Today is Friday, Nov. 25, the 330th day of 2016. There are 36 days left in the year.
Today's Highlight in History:
On Nov. 25, 1920, radio station WTAW of College Station, Texas, broadcast the first play-by-play description of a football game, between Texas University and the Agricultural and Mechanical College of Texas. (Texas won, 7-3.)
On this date:
In 1783, the British evacuated New York, their last military position in the United States during the Revolutionary War.
In 1864, during the Civil War, Confederate agents set a series of arson fires in New York; the blazes were quickly extinguished.
In 1915, a new version of the Ku Klux Klan, targeting blacks, Jews, Catholics and immigrants, was founded by William Joseph Simmons, who proclaimed himself Imperial Wizard as he staged a cross-burning on Stone Mountain outside Atlanta.
In 1940, the cartoon character Woody Woodpecker made his debut in the animated short "Knock Knock" produced by Walter Lantz.
In 1947, movie studio executives meeting in New York agreed to blacklist the "Hollywood Ten" who'd been cited for contempt of Congress the day before.
In 1957, President Dwight D. Eisenhower suffered a slight stroke.
In 1963, the body of President John F. Kennedy was laid to rest at Arlington National Cemetery; his widow, Jacqueline, lighted an "eternal flame" at the gravesite.

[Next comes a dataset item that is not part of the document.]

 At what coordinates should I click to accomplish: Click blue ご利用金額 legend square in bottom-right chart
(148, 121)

In 1974, former U.N. Secretary-General U Thant (oo thahnt) died in New York at age 65.
In 1986, the Iran-Contra affair erupted as President Ronald Reagan and Attorney General Edwin Meese revealed that profits from secret arms sales to Iran had been diverted to Nicaraguan rebels.

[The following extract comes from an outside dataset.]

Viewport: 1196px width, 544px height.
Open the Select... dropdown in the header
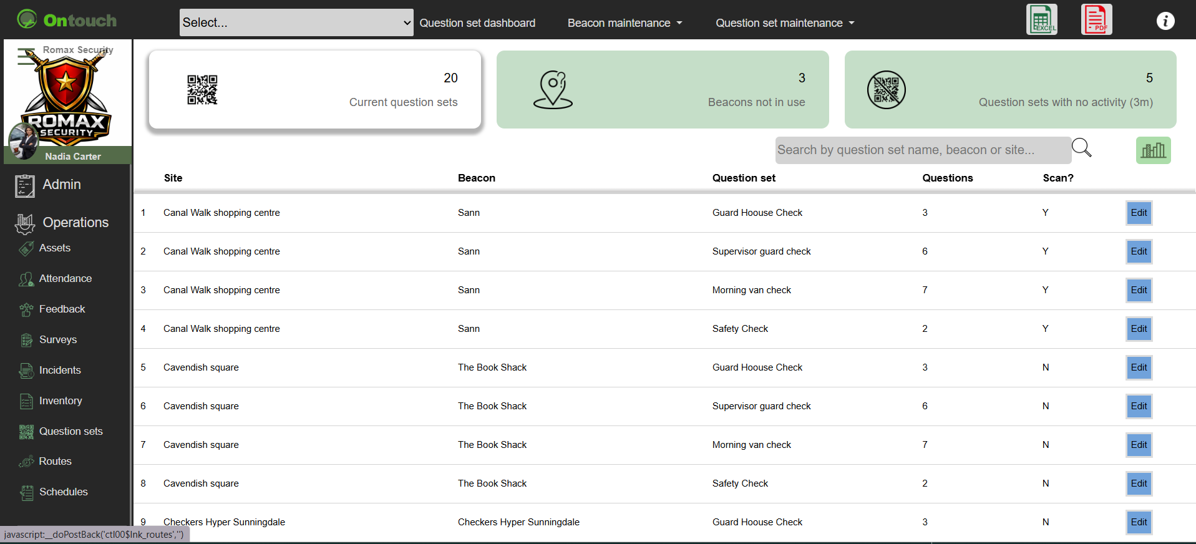tap(296, 22)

In 1999, 5-year-old Elian Gonzalez was rescued by a pair of sport fishermen off the coast of Florida, setting off an international custody battle.
In 2001, as the war in Afghanistan entered its eighth week, CIA officer Johnny "Mike" Spann was killed during a prison uprising in Mazar-e-Sharif, becoming America's first combat casualty of the conflict.
In 2002, President George W. Bush signed legislation creating the Department of Homeland Security, and appointed Tom Ridge to be its head.